-------- Fragmento citado --------

No se conoce ningún caso, en toda la historia de la humanidad, de algún grupo humano que haya abandonado voluntariamente sus privilegios. El derecho al voto de la mujer y, en general, su participación política costó sangre y un empeño afín al que tienen las olas que erosionan los acantilados más escarpados. Todavía queda un larguísimo trecho para que un porcentaje de seres humanos, equivalente a más de la mitad del planeta, pueda disfrutar de unas elementales condiciones de igualdad en el reparto del poder simbólico, económico o cultural.
Miles de homosexuales fueron apaleados hasta colocar en el cuerpo jurídico, tras muchos actos de protesta, el inexcusable derecho a no ser ridiculizado por una identidad sexual dominante. Hizo falta más de una guerra para abolir la esclavitud, impugnar la explotación del obrero o sacudir el prepotente regodeo de las metrópolis sobre la colonia. Los ejemplos son inagotables. El derecho es, como nos insistía el profesor Javier de Lucas, acudiendo al jurista alemán Ihering, lucha por el derecho: el derecho es también argumentación, otra forma de lucha.
En esa batalla dialéctica, no todas las opiniones valen igual, ni son todas respetables. No todos los argumentos tienen el mismo peso. Que sean mejores o peores no depende de la autoridad de quien las expresa sino de la fortaleza de las razones esgrimidas. Voltaire insistió en ello, hay opiniones que deben ser combatidas en la arena pública: ayer el racismo, el machismo, la superstición, hoy la xenofobia, el odio a los inmigrantes (el racista ya no defiende la superioridad de una raza sobre otra sino el discurso de la integración cultural).
Como ninguna norma jurídica ni ninguna opción política es ni natural ni neutra, podemos decir que de eso precisamente (de opiniones y argumentos) tratan la política y el derecho. Y ahí no siempre ganan los más razonables. A menudo, los peores argumentos vencen en la batalla de las urnas (la extrema derecha en Europa, el Brexit, Trump…). ¿Por qué?
La respuesta sería larga y multicasual (desplazamiento de la conciencia de clase de la parte desfavorecida hacia lobbies y multimillonarios privilegiados, prolongación insoportable de contextos de crisis, embrutecimiento bien alimentado por la industria de la in-cultura, etc.), pero hay una perspectiva que apunta a los argumentos.
Fue en Retóricas de la reacción, donde el sociólogo alemán Albert O. Hirschman escribió aquello de que, a lo largo de la historia, el pensamiento conservador siempre ha reaccionado (en el sentido que dio Newton: acción/reacción) ante una idea progresista con los mismos 3 tipos de argumentos: perversidad, futilidad y riesgo. La falta de originalidad y su debilidad argumental no ha impedido su éxito.

--------

• Objetivo 1:
Indica si cada afirmación coincide con el fragmento citado y cita las palabras exactas que lo deciden: (a) el valor de un argumento depende de la autoridad de quien lo expresa; (b) Hirschman atribuye al pensamiento conservador tres tipos de argumentos: perversidad, futilidad y riesgo; (c) algunos grupos humanos han renunciado voluntariamente a sus privilegios.
El fragmento citado y el listado son materiales independientes.

-------- Datos proporcionados --------

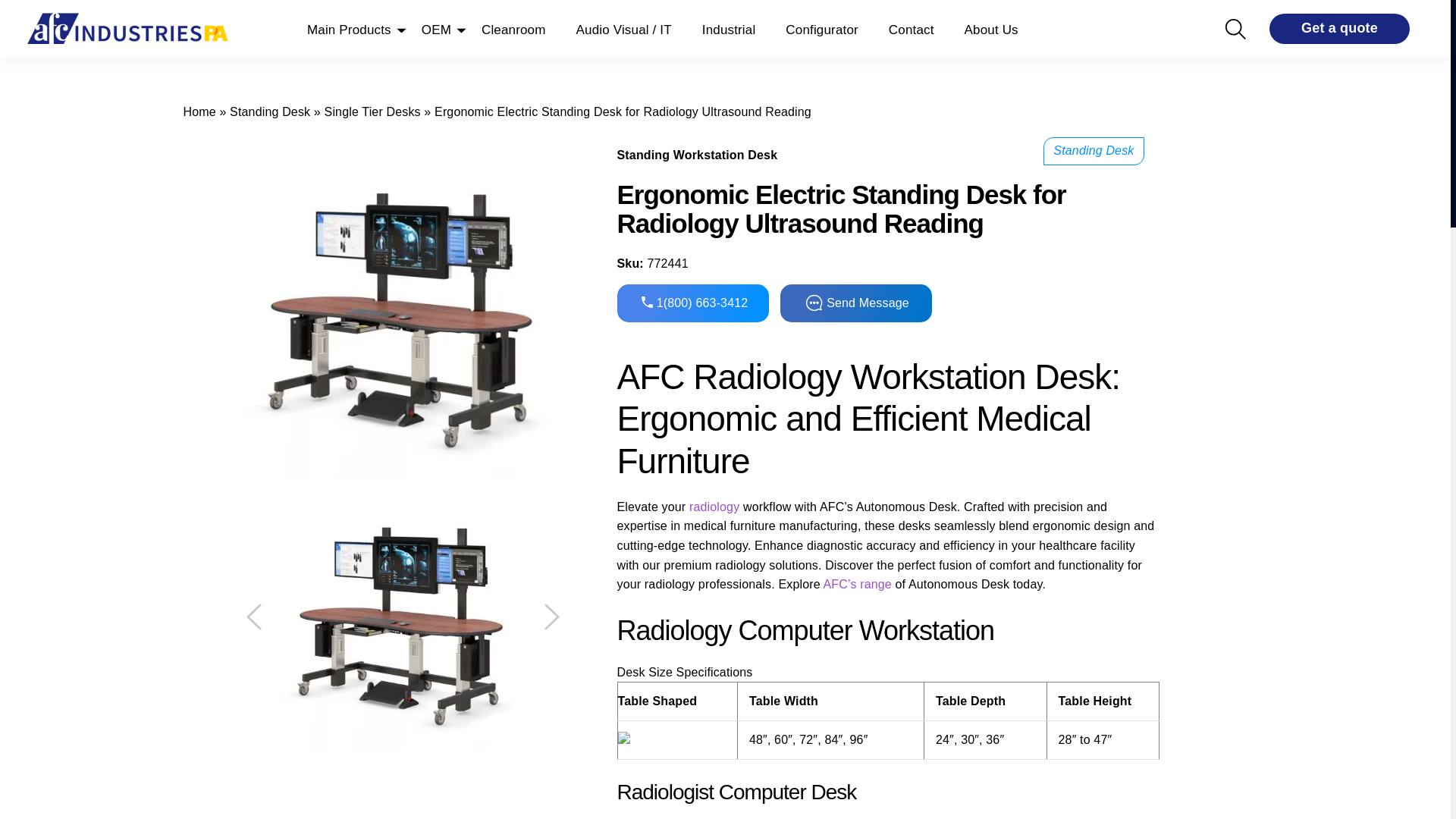
Configurator (821, 28)
Industrial (728, 28)
Cleanroom (513, 28)
radiology (712, 506)
Main Products (349, 28)
About Us (990, 28)
Standing Desk (270, 111)
Single Tier Desks (372, 111)
Home (199, 111)
Send Message (854, 303)
Get a quote (1339, 28)
Given the description of an element on the screen output the (x, y) to click on. 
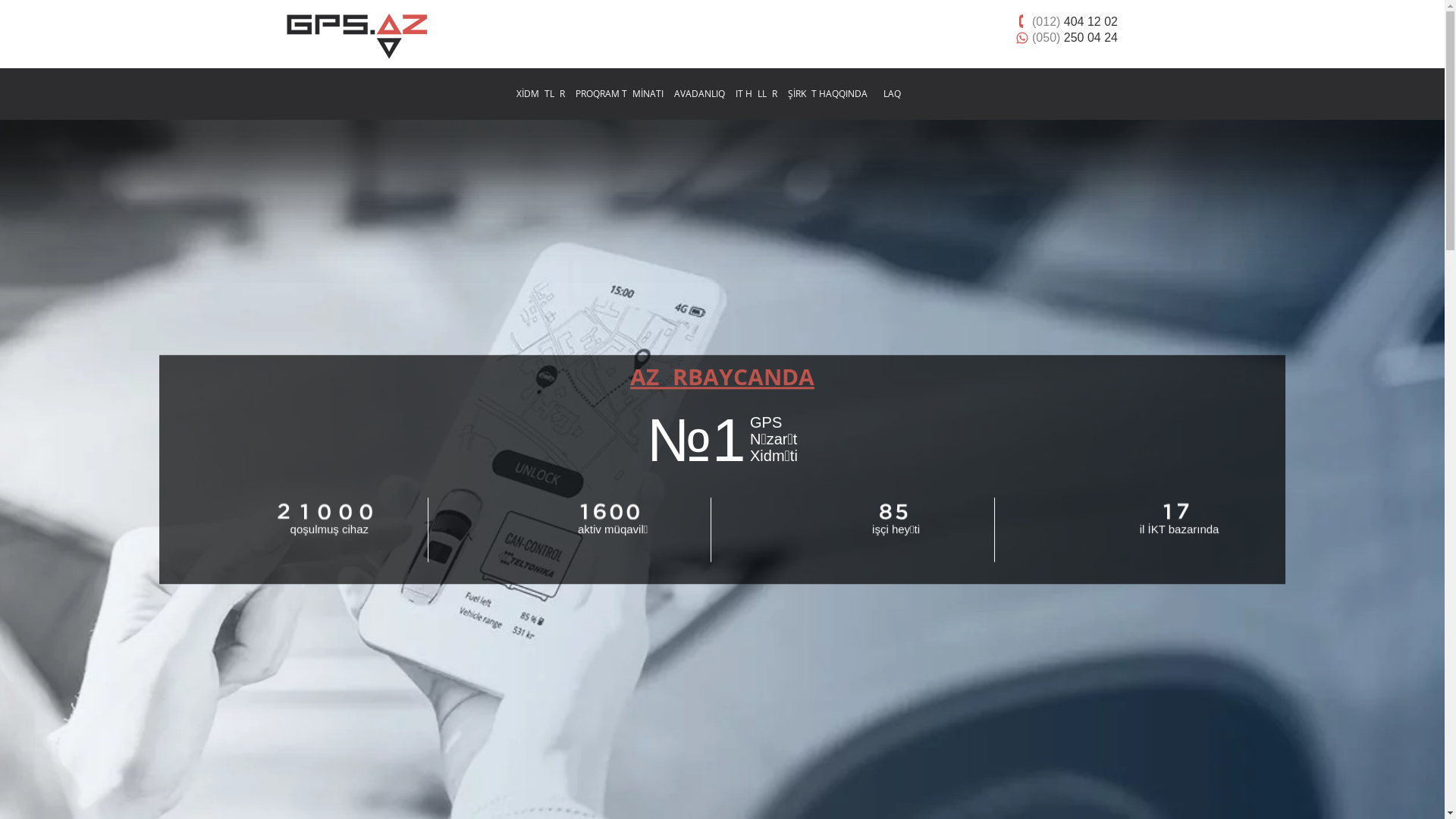
(012) 404 12 02 Element type: text (1074, 21)
(050) 250 04 24 Element type: text (1074, 37)
AVADANLIQ Element type: text (698, 93)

--------

• Objetivo 2:
Filtra el listado y copia cada línea que contenga la cadena "type" (es: tipo). Distingue entre mayúsculas y minúsculas.

• Respuesta desarrollada 1:
(a) No: "no depende de la autoridad de quien las expresa sino de la fortaleza de las razones esgrimidas".
(b) Sí: "los mismos 3 tipos de argumentos: perversidad, futilidad y riesgo".
(c) No: "No se conoce ningún caso, en toda la historia de la humanidad, de algún grupo humano que haya abandonado voluntariamente sus privilegios".

• Respuesta desarrollada 2:
(012) 404 12 02 Element type: text (1074, 21)
(050) 250 04 24 Element type: text (1074, 37)
AVADANLIQ Element type: text (698, 93)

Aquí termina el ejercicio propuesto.